Во второй раз полетел он и —
Снова удачно —
Приняли, не пожалели воды и хлеба,
Дали расческу для крыльев.
В третий раз полетел он и —
Тоже неплохо —
Смирились, привыкли.
Он в четвертый раз полетел, но —
Напрасно —
Нарекли дурным подражателем ангела.
Но и в пятый раз — все равно — полетел он и —
Выстрелили,
Сбили.
Как красив был этот синий автобус!
Из зимы вдруг переехавший в лето…
Я увидел его с поднебесья своего четвертого этажа
И сразу узнал:
Это 12-й,
Он ходит с Руставели до Важа Пшавела
В салоне украшенном турецкими надписями
И грузинской речью —
Сидели люди и сияли от скрытой радости
Я смотрел с высоты на автобус
И его голубые полоски подшучивали надо мной —
Будто несколько ступенек небесной лестницы
Под моими ногами
А сидящие в автобусе —
Это ангелы синих высот…
Я смеялся над своей шуткой
Но когда посмотрел вверх то увидел тьму
И понял что стою вверх ногами
Над головой у меня земля,
А там где проехал мой голубой автобус — небо!
Но это была лишь ответная шутка
Человека в хорошем настроении
В этот чудесный весенний вечер…
Потом снова появились автомобили и люди
На земле и вверху, во всей вселенной
Только 12-й скрылся
В направлении Сабуртало
Когда-то там жила моя жена
Но я перевез ее сюда
И все это имело большое значение
Как и синий автобус
На мгновенье перевезший из другого мира
Неземных путников
Что бы показать их мне
И исчезнуть
Есть комнаты в которых
Чувствуешь взгляд розеток
Их маленькие жуткие глазки
На круглых потемневших лицах
С винтиком — носом.
Как напряжен их взгляд! —
220 вольт —
Он выражает то, что стены
Думают про тебя, про всю твою семью,
Про мебель в комнате,
Вообще про жизнь
Этот взгляд пронзает насквозь, он беспощаден
От него берегут детей
Ведь они так часто хотят
Розетке выколоть глазки гвоздем
Дети чувствуют где-то подвох
Но не знают, что
Если розетку попробовать ослепить,
То она покарает тем же
Вот она какая — розетка,
С бессмысленным выражением
На плоском лице —
Коварная
Она презирает имя, которое дали ей люди
Ей не нравится, когда по стене бьют молотком
И когда по ночам все засыпают
Да и день ей не нравится —
Сумасбродка,
Но у нее, как у сварливой старухи —
Так много света
В глубине ее темных глаз
Денежки мои красивые,
как и роза, небо, дерево.
Мона Лиза —
не кобыла сивая.
Но и денежки мои красивые.
Я в кармане вас пощупаю,
малышей моих расписанных,
показать кому надумаю —
вдену как тюльпан в петлицу их.
Ох вы, деньги мои, денежки…
Вы цветное представление
с полунищей декорацией,
шкуры пустоты сверкание.
Обернусь парчой купюровой
и войду я в мир, где дерево,
роза, небо с Моной Лизою…
Вот уже
вхожу.
Мне билет, и вам билет —
приглашаю.
О, как может быть красива жизнь,
если ты на гребне красивой денежной волны.
Старею.

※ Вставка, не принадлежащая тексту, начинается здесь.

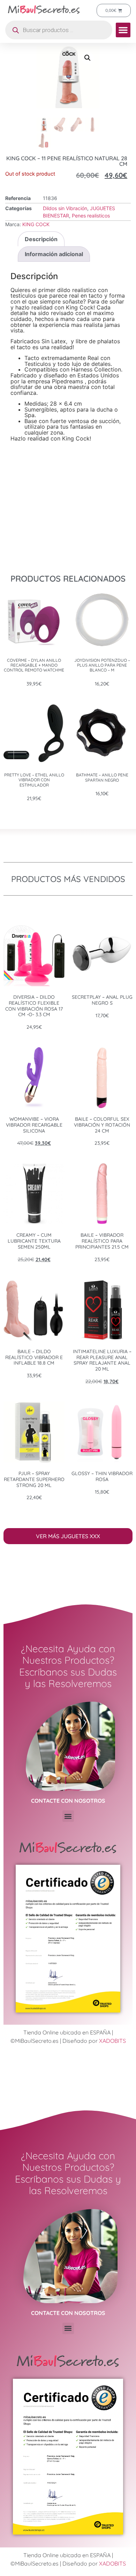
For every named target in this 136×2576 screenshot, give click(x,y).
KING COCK (36, 224)
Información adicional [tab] (54, 254)
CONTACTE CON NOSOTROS (68, 1800)
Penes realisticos (91, 216)
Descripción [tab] (41, 239)
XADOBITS (112, 2040)
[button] (123, 30)
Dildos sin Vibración (65, 208)
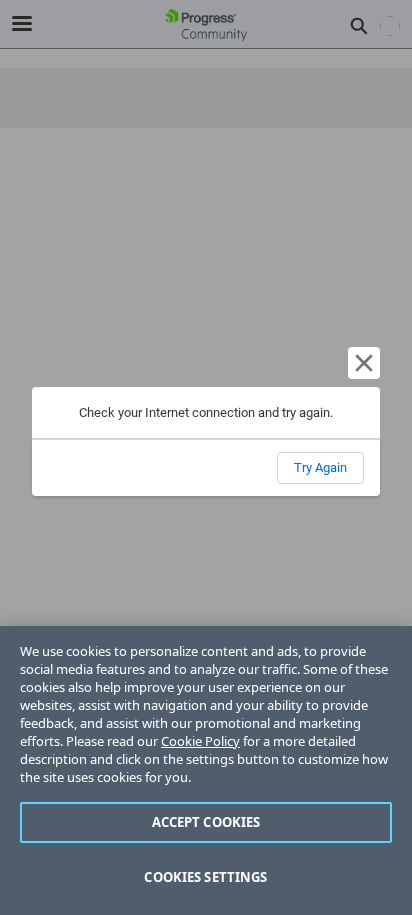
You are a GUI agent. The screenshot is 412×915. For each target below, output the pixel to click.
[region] (206, 770)
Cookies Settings (205, 877)
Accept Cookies (206, 822)
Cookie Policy (200, 741)
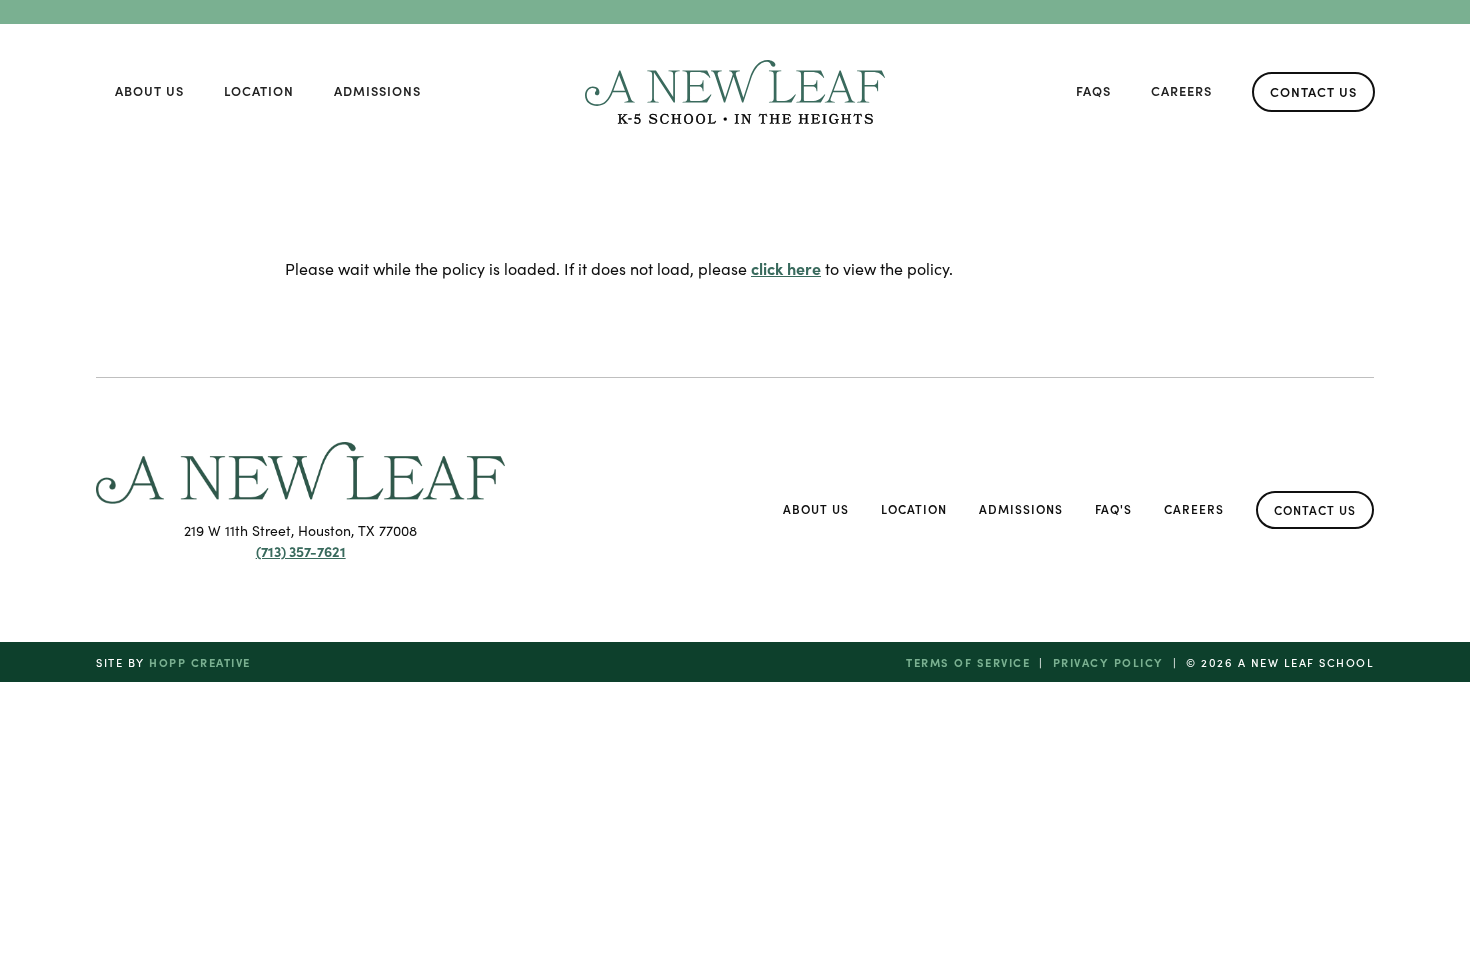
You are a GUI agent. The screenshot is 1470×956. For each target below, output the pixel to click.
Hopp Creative (200, 662)
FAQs (1093, 90)
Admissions (377, 90)
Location (259, 90)
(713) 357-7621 (301, 551)
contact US (1313, 91)
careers (1181, 90)
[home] (735, 91)
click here (786, 268)
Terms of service (968, 662)
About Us (149, 90)
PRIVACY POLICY (1108, 662)
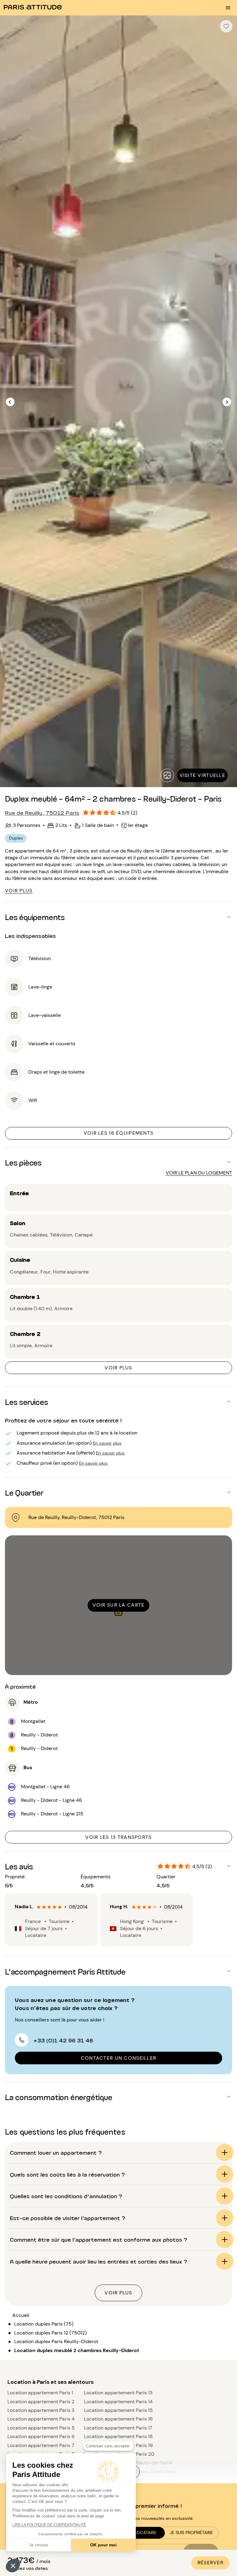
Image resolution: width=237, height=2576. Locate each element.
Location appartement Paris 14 (118, 2401)
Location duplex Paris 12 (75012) (50, 2333)
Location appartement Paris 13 (118, 2392)
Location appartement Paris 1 (40, 2392)
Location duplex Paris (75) (43, 2324)
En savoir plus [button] (107, 1443)
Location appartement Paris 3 (40, 2410)
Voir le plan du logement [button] (199, 1173)
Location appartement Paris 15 (118, 2410)
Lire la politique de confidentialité (49, 2525)
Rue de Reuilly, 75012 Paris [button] (42, 812)
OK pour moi (103, 2544)
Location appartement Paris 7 (40, 2445)
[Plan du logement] (167, 775)
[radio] (38, 1907)
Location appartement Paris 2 (40, 2401)
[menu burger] (228, 7)
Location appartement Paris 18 (118, 2436)
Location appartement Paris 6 (41, 2436)
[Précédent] (10, 402)
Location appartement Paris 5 (41, 2428)
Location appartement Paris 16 (118, 2419)
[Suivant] (227, 402)
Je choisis (38, 2544)
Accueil (20, 2315)
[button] (13, 2565)
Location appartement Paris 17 (118, 2428)
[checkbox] (226, 26)
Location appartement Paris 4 (41, 2419)
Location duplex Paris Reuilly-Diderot (56, 2341)
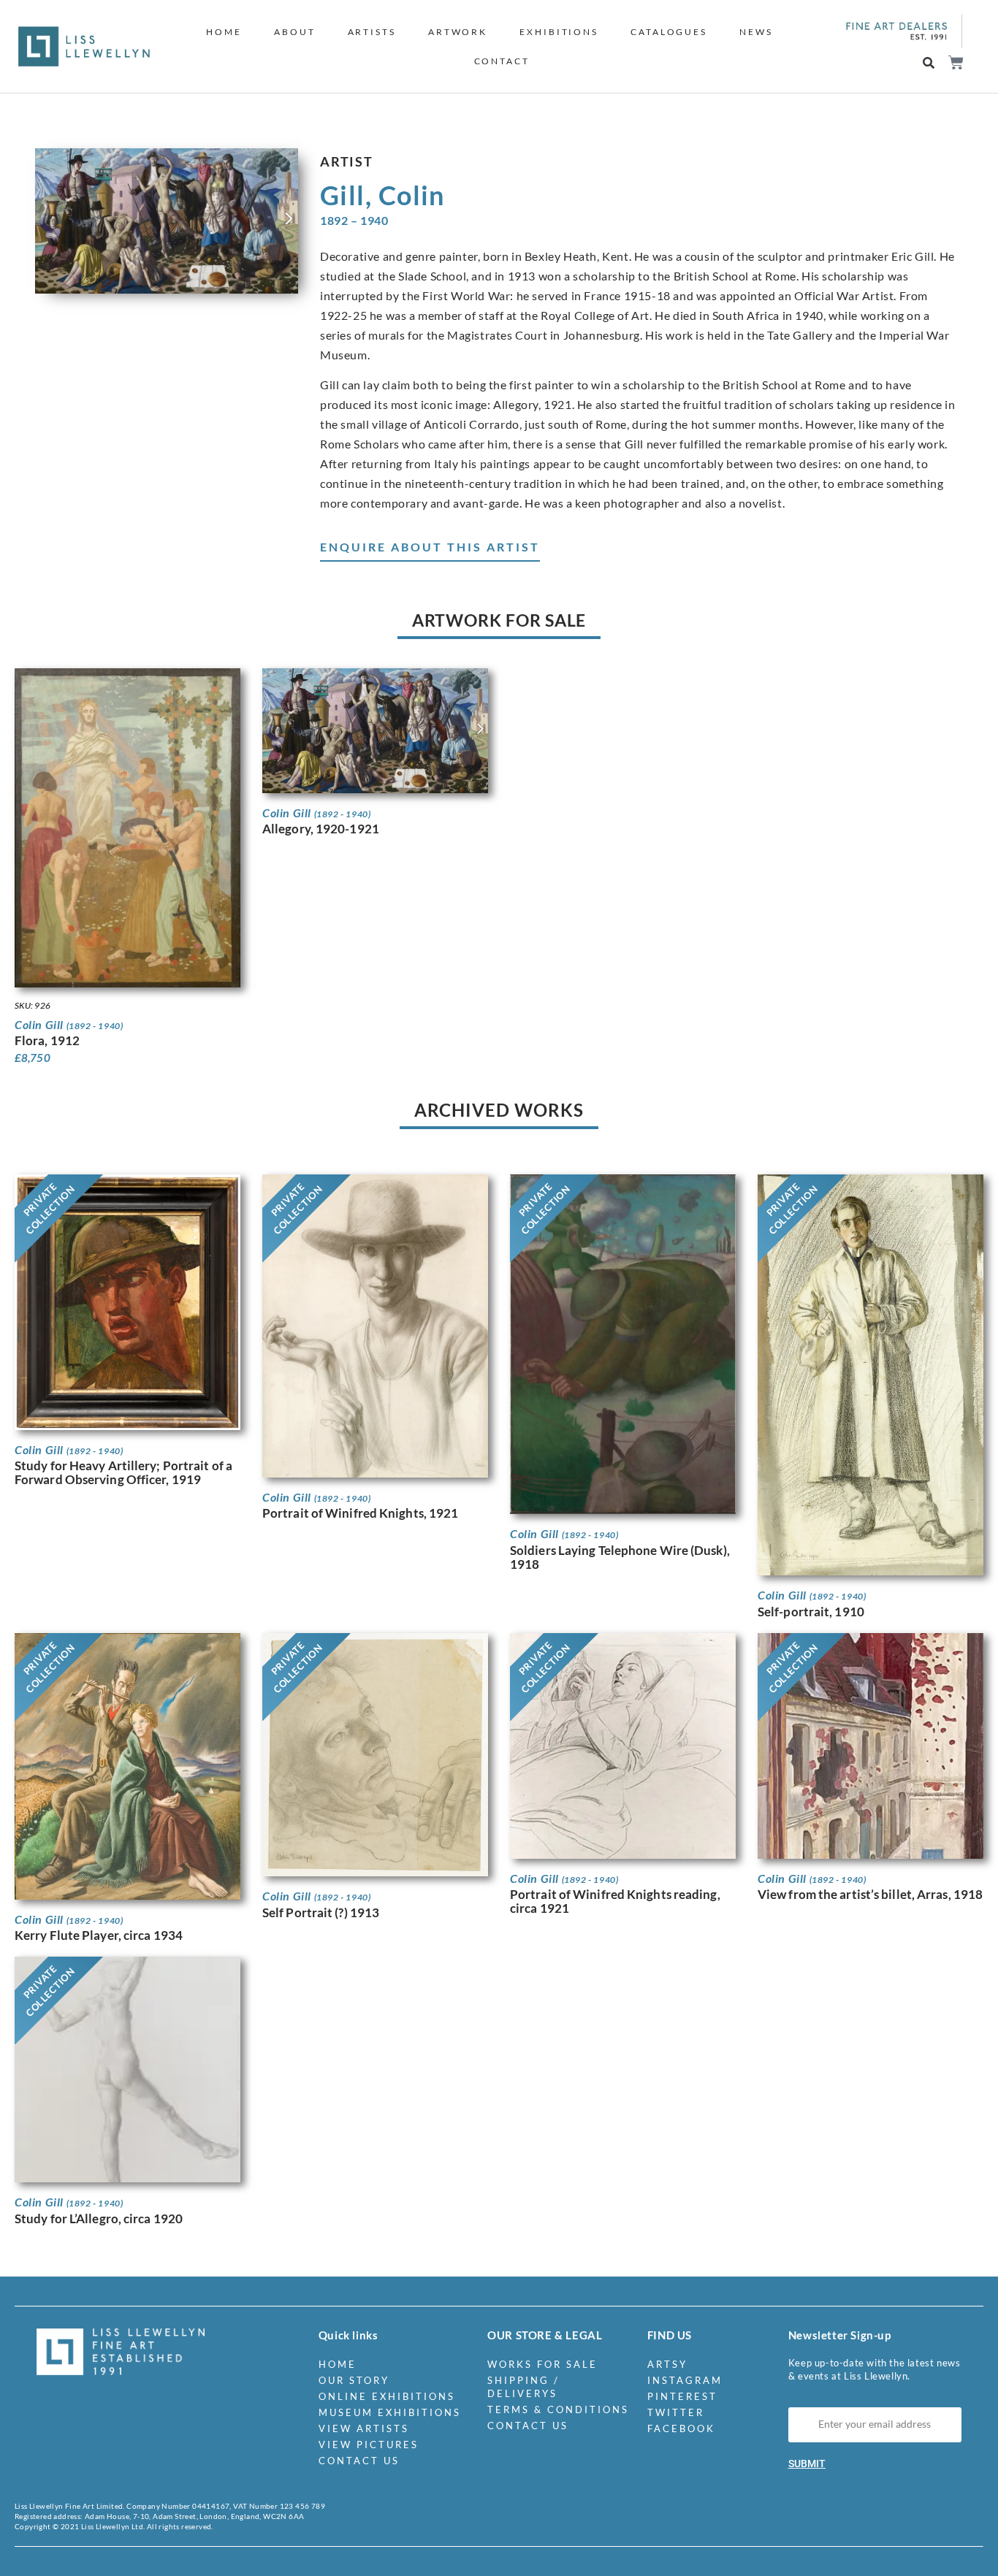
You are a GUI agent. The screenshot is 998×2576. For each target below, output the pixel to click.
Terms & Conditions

Старею. Старею.
Все чаще о том размышляю,
не выставить ли мои деньги
в музей, под стекло — и навечно.
Пусть люди придут, насладятся
красавцев-банкнот лицезреньем.
В волнении будут стоять они долго,
потом по домам разойдутся в раздумьях:
какая удача —
красивая жизнь,
красивый дом,
красивый стих…
Они подумают —
какая удача,
когда деньги твои так же красивы,
как беременная супруга твоя…
Господи
спаси меня
не дай страху овладеть мной
вот крепко спит моя мама
а рядом с ней
тело моё дрожит бедное
вздрагивает от спазмов
Господи спаси
не дай страху овладеть мной
сегодня ночью
в этой маленькой комнате
где я говорю с тобой
а рядом спит моя мама
Господи
войди в сердце мое
войди в тело моё
и спаси
Господи
вот мед
что принес мне Дато Акриани
будь мёдом моим
что залечит все раны
в теле моем
и в душе моей
Господи
вот мацони
что принес Дато Барбакадзе
стань этим мацони
спасающим меня
и мама моя
каждое утро
будет молиться
за тебя
Вначале был шрам
И шрам был у Бога
И Бог был шрамом.
Шрам первый: И увидел Бог свет, что он хорош,
И отделил Бог свет от тьмы.
И сказал Бог: вот шрам мой,
Первая рана на моем лике,
На границе света и тьмы
Будет заживать труднее всего.
Снова Господь поразил лик свой небесным лезвием и сказал:
Се, шрам второй, видный на водах,
Верхние воды — небо, нижние воды — земля.
Верьте, не верьте,
Но и на воде можно сотворить надрез
И вступать в него, сколько угодно
(если угодно).
И был вечер. И было утро. И были шрамы.
Первый, второй.
Не обошлось и без третьего.
Однако Бог улыбнулся и сказал:
Ерунда это, а не рубец.
Только для красного словца он и нужен.
Но во имя единства стиля
Третью рану мы тоже наименуем шрамом
(как трещину в земле или асфальте
от пробивающихся трав).
И на четвертый были шрамы,
И шрамы были с Богом,
И Бог был шрамами
В этот труднейший из дней,
И направлены были они
На все четыре стороны света.
На пятый день Господь отдыхал от шрамов.
Радуясь, выпускал он рыб в моря и птиц в небеса.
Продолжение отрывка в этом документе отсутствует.